The purpose of the code is to extract GIS vector data through the C# GDAL’s bindings. The question is why does the multithreaded approach take longer to run than the single-threaded one (even for large enough files) when running as a GH plugin. The second question is, for debugging purposes I have a Console App that does basically the same, I have profiled both approaches with the console app and the multithreaded one is much faster, but I can’t really profile the same code as I can’t get RhinoCommon or the GH kernel to run on the Console App, the app can’t find the references, is it intended behaviour for I don’t know intelectual property stuff? To profile I would need to reference RhinoCommon.dll, Grasshopper.dll and GH_IO.dll I think.

@dale @DavidRutten

Thanks Felipe

Your main problem is here:

If you write two version of serial loop and inside first you create Class instance ( … new double[3]) while inside second loop there is no such code, second loop will be much faster (easy to test).
So your problem has nothing to do with Parallel.For but with your code.
There are probably other things that can speed up your parallel.for execution as well, but first you have to create your solution without that new new double[3] …

1 Like

here is simple code test
Loop_Performance_Issue_01.gh (8.1 KB)

1 Like

What’s up with the increment operator in front of the loop variable?

Yes but if I try to overwrite the same array with multiple threads accesing it at the same time I would have a bad time, at first I thought the compiler would create copies for each thread like it should for any variable but it doesn’t, maybe I could optimize it a bit by simply creating the pointList array as in the serial example but (one dimension) inside the parallel for, I think it would work and maybe it is in fact less expensive as memory would stay a little bit more contigous?
I’ll give it a try.
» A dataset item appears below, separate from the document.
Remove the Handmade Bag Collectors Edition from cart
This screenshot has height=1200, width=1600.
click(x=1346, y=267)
Your example is obviously what you’d expect but with real data I am getting strange lower performance. Thanks.

In C# it shouldn’t make a difference to use post or pre increment but it’s just a vestige from my C++ and specially GLSL.
Does RhinoCommon or the Grasshopper dll’s have any protection against usage in a standalone app or it’s just me doing something wrong?

It doesn’t matter, I was just wondering why the non-standard approach.
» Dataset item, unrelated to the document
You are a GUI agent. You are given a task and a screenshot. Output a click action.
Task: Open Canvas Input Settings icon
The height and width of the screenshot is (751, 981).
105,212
There are no ‘protections’ in GH, but RhinoCommon functions cannot just be invoked unless it is running inside Rhino.exe process. And without Rhino core functions GH won’t run at all.

Thanks! That clears it up. How do you recommend debugging GH components? I used to use the ReloadAssemblies command before but I think that’s deprecated.

If you have control over ring.GetPoint() method you cold write an (optimized) overload which returns Point3d for given index (int i). That could improve performance of Parallel.For loop significantly…

No I don’t have control over that it’s a library function.

I didn’t remember but yeah the jagged array was to stay away from this:

I came to a conclusion, trying to beat single-threaded non CLI C++ (the library I am using) by using multi-threaded C# is like bringing a knife to a gun fight I desist.